══ Supplied material ══

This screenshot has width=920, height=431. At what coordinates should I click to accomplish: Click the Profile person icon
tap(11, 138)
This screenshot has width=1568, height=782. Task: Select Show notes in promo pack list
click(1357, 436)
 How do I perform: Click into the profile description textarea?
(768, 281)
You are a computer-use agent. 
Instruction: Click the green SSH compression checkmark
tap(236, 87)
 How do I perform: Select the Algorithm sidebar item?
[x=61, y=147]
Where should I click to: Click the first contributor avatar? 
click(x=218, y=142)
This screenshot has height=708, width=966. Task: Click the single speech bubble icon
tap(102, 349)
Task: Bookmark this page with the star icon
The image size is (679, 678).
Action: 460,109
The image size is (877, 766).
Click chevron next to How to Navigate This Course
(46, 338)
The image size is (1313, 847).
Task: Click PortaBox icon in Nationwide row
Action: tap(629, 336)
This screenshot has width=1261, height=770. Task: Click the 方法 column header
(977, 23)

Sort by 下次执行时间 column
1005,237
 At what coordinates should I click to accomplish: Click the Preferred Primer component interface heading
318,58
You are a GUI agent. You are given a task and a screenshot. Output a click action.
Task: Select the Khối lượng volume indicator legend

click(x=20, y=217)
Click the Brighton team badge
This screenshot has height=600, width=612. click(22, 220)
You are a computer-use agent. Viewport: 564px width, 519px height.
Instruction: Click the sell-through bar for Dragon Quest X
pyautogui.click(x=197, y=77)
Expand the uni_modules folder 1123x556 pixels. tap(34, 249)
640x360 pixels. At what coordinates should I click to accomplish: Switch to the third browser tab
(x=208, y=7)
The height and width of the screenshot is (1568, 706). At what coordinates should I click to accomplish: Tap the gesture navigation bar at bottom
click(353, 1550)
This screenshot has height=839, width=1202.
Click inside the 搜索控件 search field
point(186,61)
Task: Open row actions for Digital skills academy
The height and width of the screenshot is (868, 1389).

═══

# Required work
Copy out the lines starting at the one containing "This screenshot has height=839, width=1202." and ending with the last line of the entries. Include nothing else.

# Reply to the task
This screenshot has height=839, width=1202.
Click inside the 搜索控件 search field
point(186,61)
Task: Open row actions for Digital skills academy
The height and width of the screenshot is (868, 1389).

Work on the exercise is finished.